When I tried to find out more about the Laogai Research Foundation, I found out that the Foundation is in the AFL-CIO's Washington D.C. headquarter building. Directory assistance for area code 202 (Washington area) cannot provide a listing for the Foundation. I then tried to reach the Foundation via the AFL-CIO. The headquarter switchboard transferred my call to their Food and Allied Services Trade who then switched the call over to a line with a recorded message representing the Foundation.

The AFL-CIO's motivation is naive but transparent. The AFL-CIO seems to believe that by stopping imports from China, they can preserve American jobs. For example, organized labor accused Boeing of exporting jobs to China. Actually, as Boeing's spokesman rebutted, by subcontracting certain sections of the 737 to the Chinese, Boeing is assured of continued future sales. Keeping all the manufacturing at home won't do any good, if China's orders for planes all go to European Airbus. Conversely continued sales to one of the largest markets in the world would allow Boeing and the Machinist Union to keep more jobs. It is not very complicated logic or economics, but has so far eluded the American labor leadership.

According to data presented to the House Ways and Means Trade Subcommittee in May 1995 by Robert Kapp, president of the Washington-based US-China Business Council, America exported $9.3 billion worth of goods to China in 1994, equivalent to the support of approximately 187,000 jobs. According to Department of Commerce data presented at the same testimony, China will be buying $90 billion worth of power generation equipment, $65 billion worth of commercial jets, $40 billion of telecommunication equipment, $18.2 billion of oil field and gas machinery and $4.3 billion of computers in the coming years. Getting a fraction of that business will create many more jobs than the low cost goods imported from China that AFL-CIO objects to but America can no longer produce competitively.

Work to complete =
From the text about the AFL-CIO and trade with China, extract everything from "According to data" down to "longer produce competitively.", word for word. The items that come next are from a different source than the text.

Data listing =
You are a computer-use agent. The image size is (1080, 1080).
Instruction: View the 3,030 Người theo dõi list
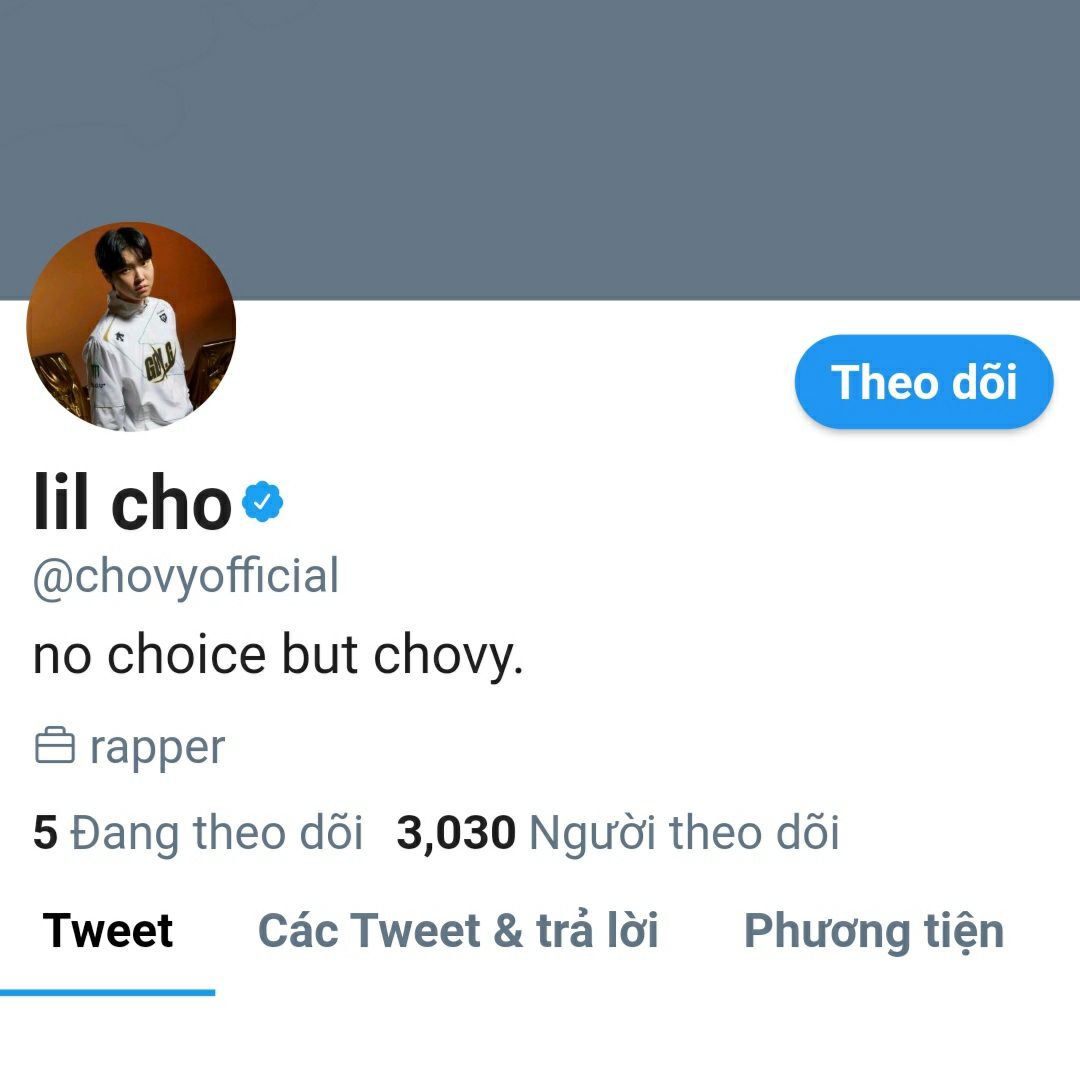pyautogui.click(x=618, y=833)
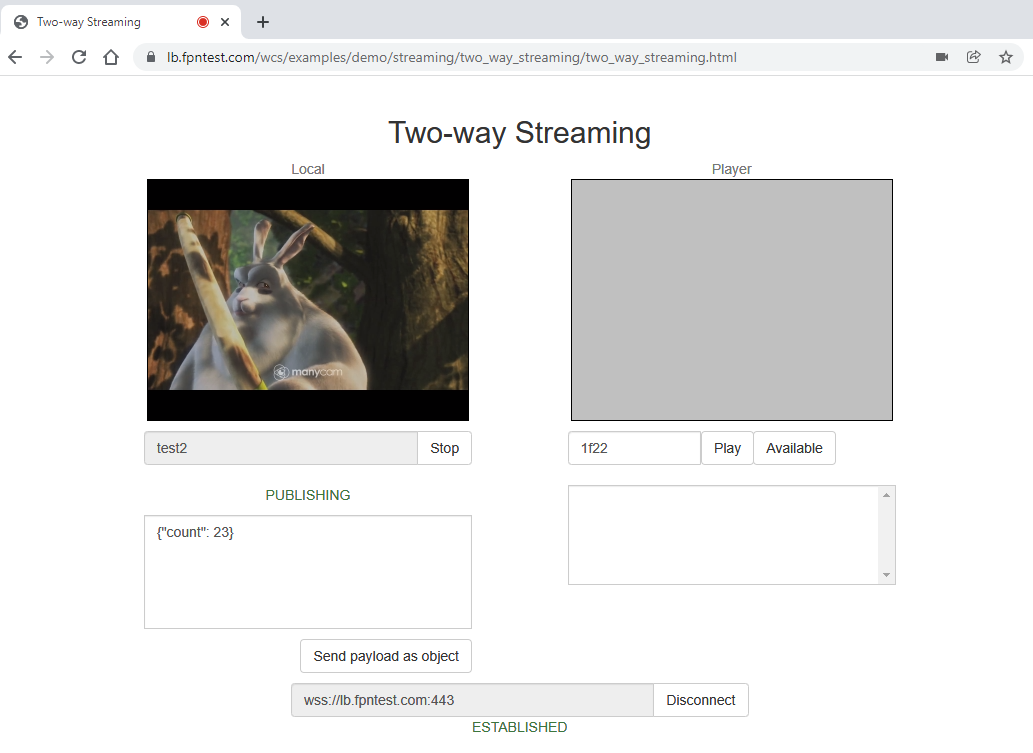
Task: Close the Two-way Streaming tab
Action: tap(225, 22)
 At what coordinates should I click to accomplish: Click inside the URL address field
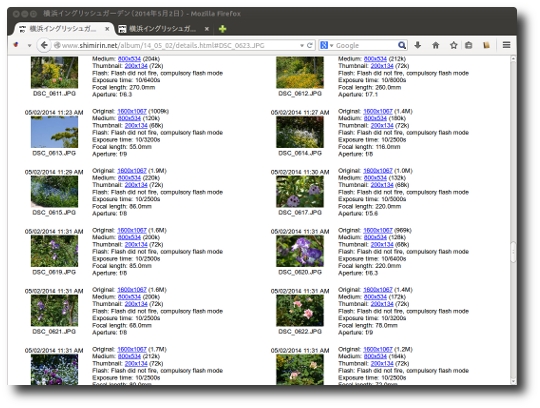click(176, 45)
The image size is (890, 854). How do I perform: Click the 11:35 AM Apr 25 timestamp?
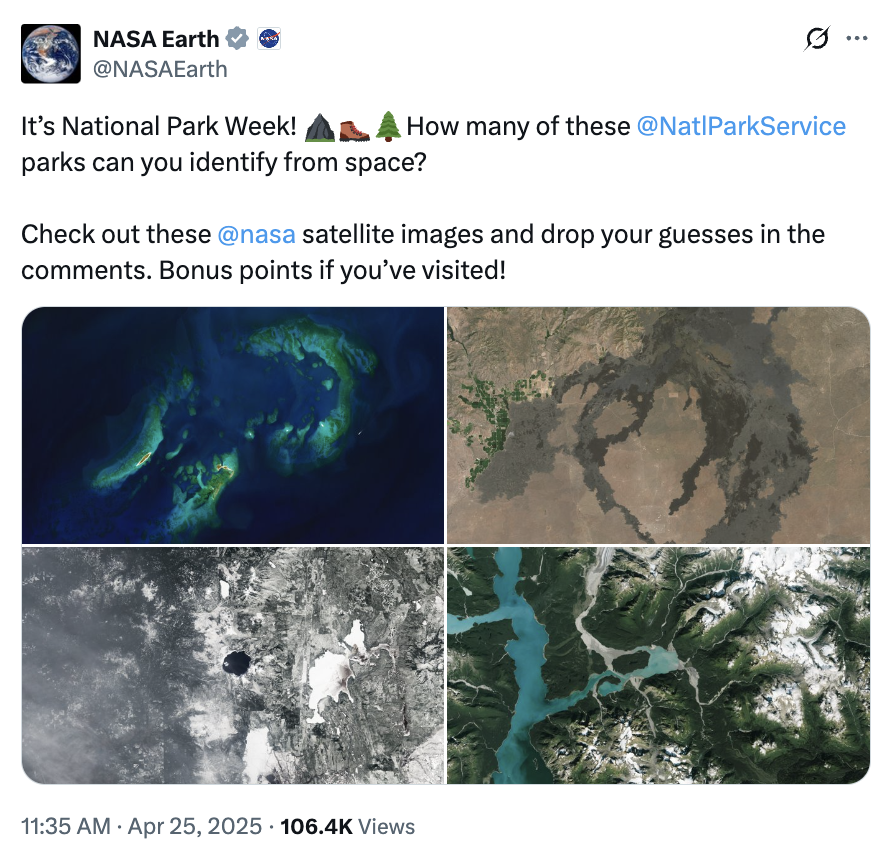(142, 826)
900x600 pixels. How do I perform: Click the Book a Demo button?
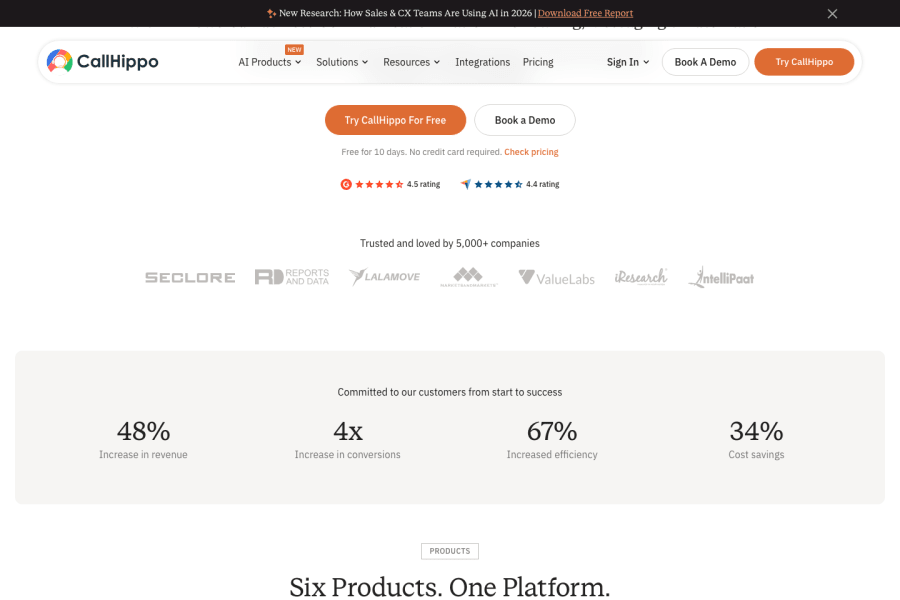click(x=524, y=120)
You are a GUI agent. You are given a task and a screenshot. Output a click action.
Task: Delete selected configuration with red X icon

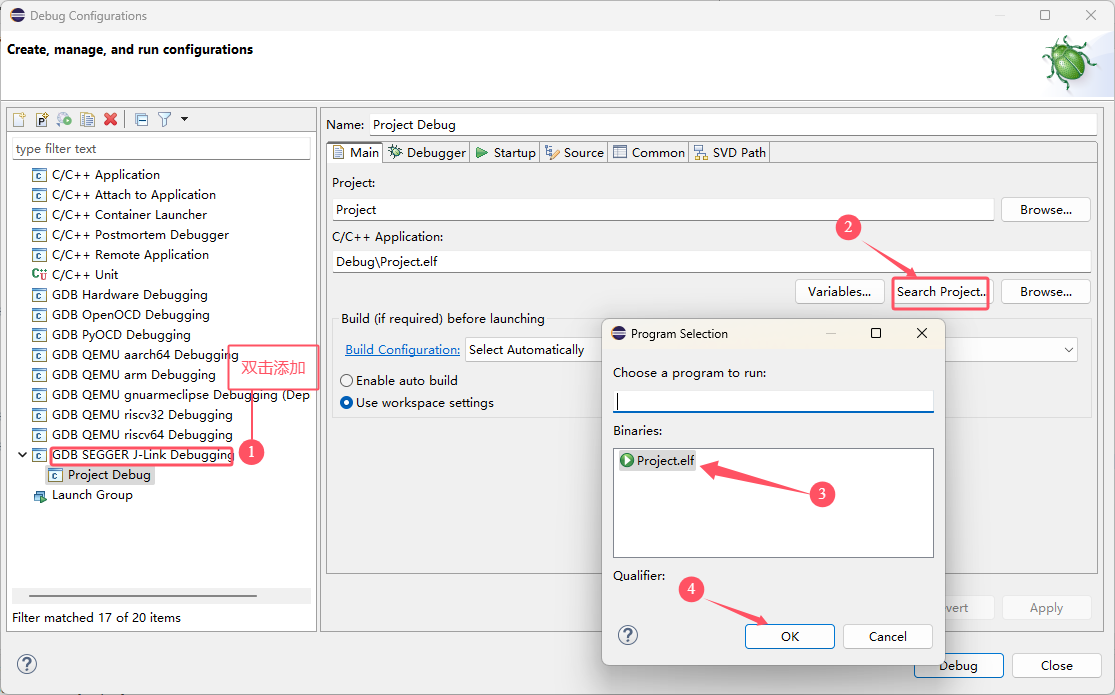[x=110, y=120]
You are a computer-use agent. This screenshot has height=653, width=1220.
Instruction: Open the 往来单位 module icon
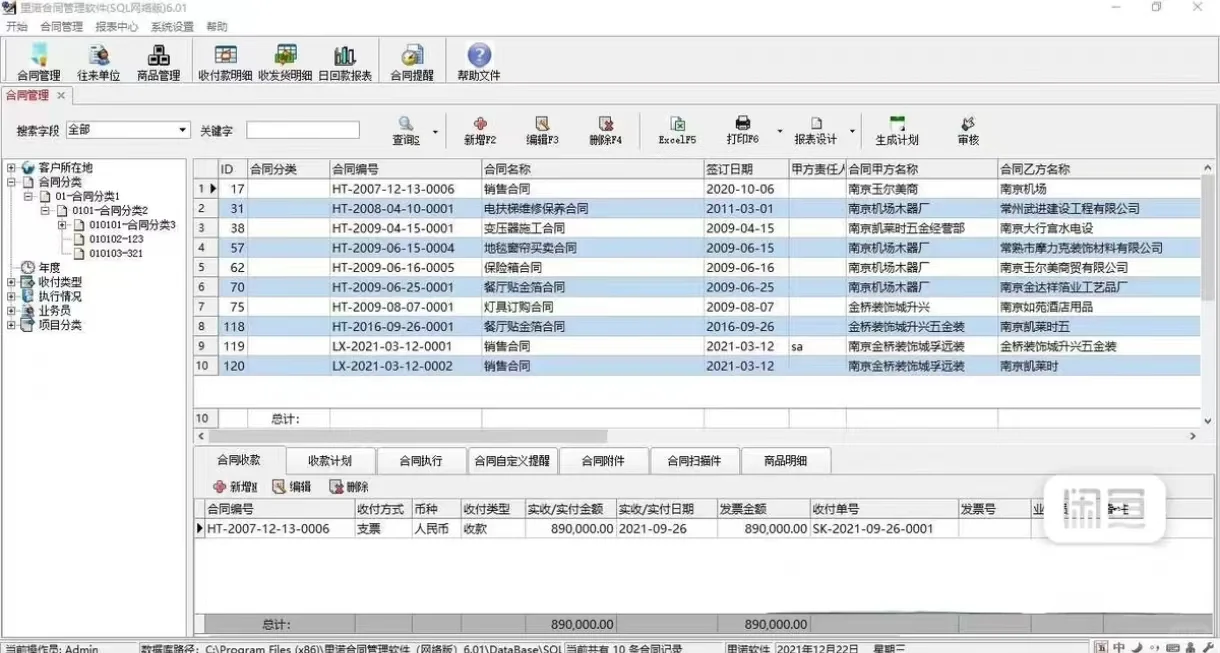click(x=97, y=61)
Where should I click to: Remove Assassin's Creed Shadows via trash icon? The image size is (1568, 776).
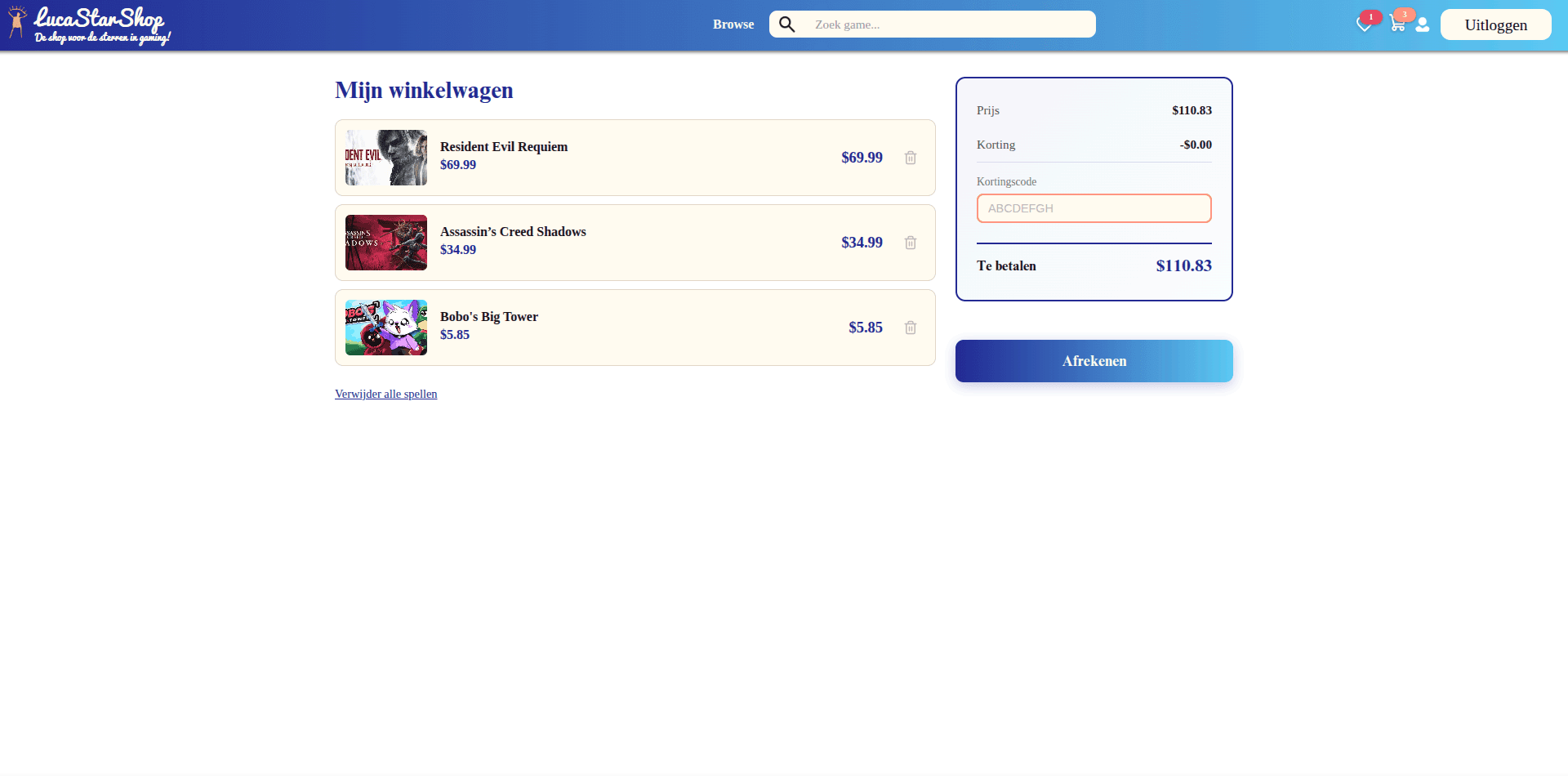[911, 243]
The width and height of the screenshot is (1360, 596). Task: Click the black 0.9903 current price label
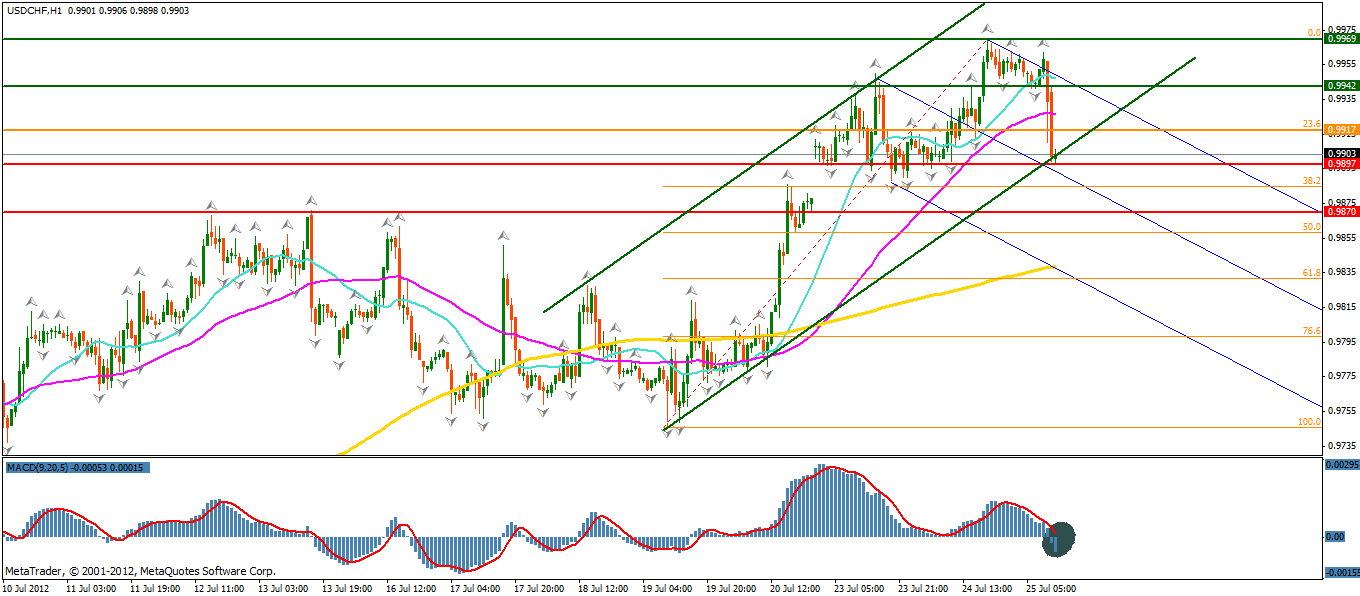1340,153
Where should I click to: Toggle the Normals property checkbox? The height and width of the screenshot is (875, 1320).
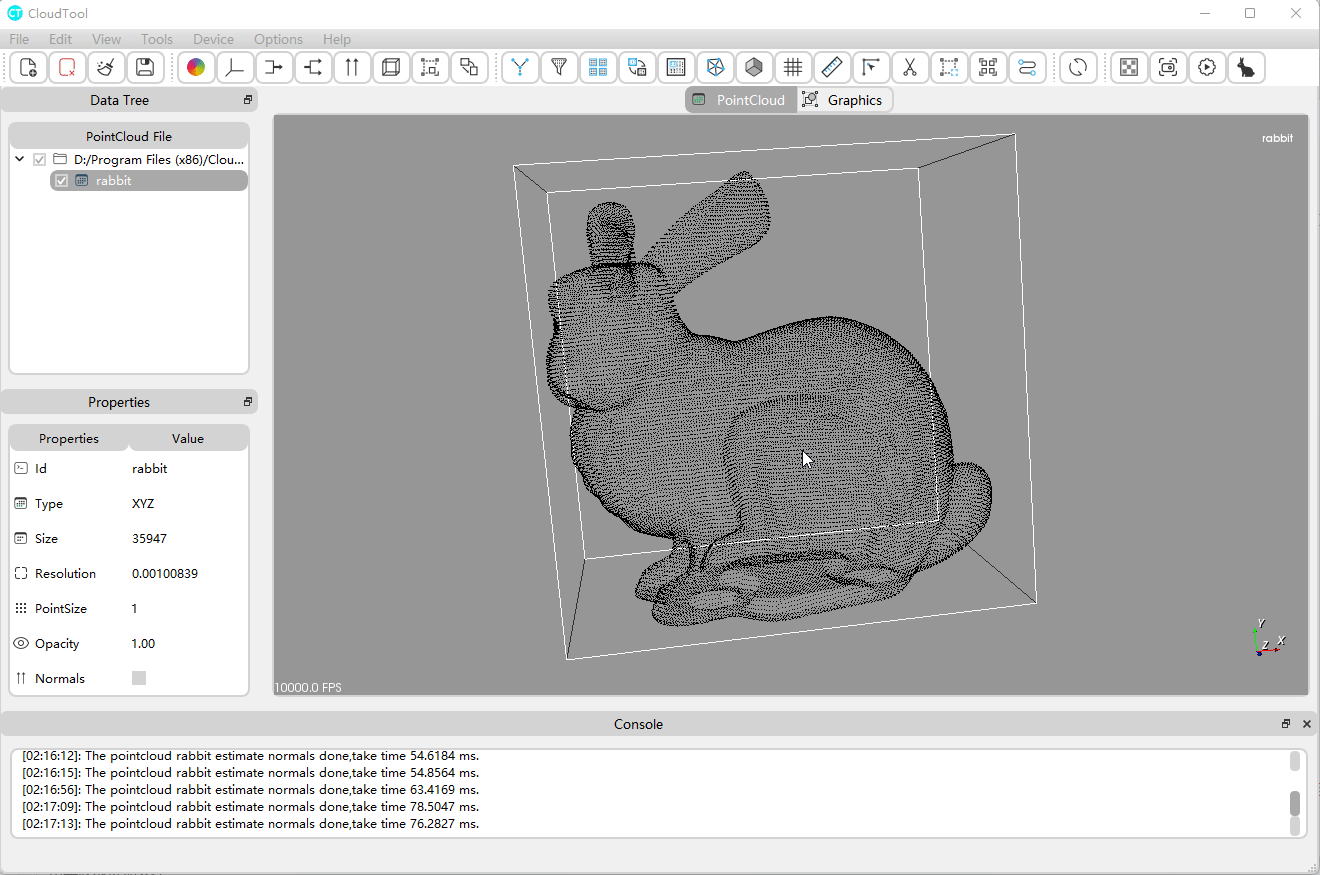(x=139, y=678)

Response =
According to data presented to the House Ways and Means Trade Subcommittee in May 1995 by Robert Kapp, president of the Washington-based US-China Business Council, America exported $9.3 billion worth of goods to China in 1994, equivalent to the support of approximately 187,000 jobs. According to Department of Commerce data presented at the same testimony, China will be buying $90 billion worth of power generation equipment, $65 billion worth of commercial jets, $40 billion of telecommunication equipment, $18.2 billion of oil field and gas machinery and $4.3 billion of computers in the coming years. Getting a fraction of that business will create many more jobs than the low cost goods imported from China that AFL-CIO objects to but America can no longer produce competitively.